### Work instruction
The entries are to be returned exactly as written.

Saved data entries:
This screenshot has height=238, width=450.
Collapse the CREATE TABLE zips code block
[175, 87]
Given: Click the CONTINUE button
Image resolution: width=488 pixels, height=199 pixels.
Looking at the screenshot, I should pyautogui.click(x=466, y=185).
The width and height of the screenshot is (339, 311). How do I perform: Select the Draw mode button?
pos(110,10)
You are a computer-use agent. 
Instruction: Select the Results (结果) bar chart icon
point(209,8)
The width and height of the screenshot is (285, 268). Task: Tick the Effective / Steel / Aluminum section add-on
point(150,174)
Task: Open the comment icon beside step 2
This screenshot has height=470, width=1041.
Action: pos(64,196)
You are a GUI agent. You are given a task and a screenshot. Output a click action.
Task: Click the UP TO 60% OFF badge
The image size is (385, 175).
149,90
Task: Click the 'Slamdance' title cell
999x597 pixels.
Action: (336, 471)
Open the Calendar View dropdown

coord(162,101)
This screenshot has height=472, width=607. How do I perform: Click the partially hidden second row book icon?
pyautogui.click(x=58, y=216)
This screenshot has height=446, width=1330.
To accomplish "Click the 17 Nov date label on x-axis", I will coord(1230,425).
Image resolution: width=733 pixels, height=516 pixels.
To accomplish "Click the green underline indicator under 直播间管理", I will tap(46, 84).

### Worked solution
This screenshot has height=238, width=450.
Collapse the CREATE TABLE zips code block
[175, 87]
Given: Click the CONTINUE button
Image resolution: width=488 pixels, height=199 pixels.
Looking at the screenshot, I should pyautogui.click(x=466, y=185).
The width and height of the screenshot is (339, 311). How do I perform: Select the Draw mode button?
pos(110,10)
You are a computer-use agent. 
Instruction: Select the Results (结果) bar chart icon
point(209,8)
The width and height of the screenshot is (285, 268). Task: Tick the Effective / Steel / Aluminum section add-on
point(150,174)
Task: Open the comment icon beside step 2
This screenshot has height=470, width=1041.
Action: pos(64,196)
You are a GUI agent. You are given a task and a screenshot. Output a click action.
Task: Click the UP TO 60% OFF badge
The image size is (385, 175).
149,90
Task: Click the 'Slamdance' title cell
999x597 pixels.
Action: (336, 471)
Open the Calendar View dropdown

coord(162,101)
This screenshot has height=472, width=607. How do I perform: Click the partially hidden second row book icon?
pyautogui.click(x=58, y=216)
This screenshot has height=446, width=1330.
To accomplish "Click the 17 Nov date label on x-axis", I will coord(1230,425).
Image resolution: width=733 pixels, height=516 pixels.
To accomplish "Click the green underline indicator under 直播间管理", I will tap(46, 84).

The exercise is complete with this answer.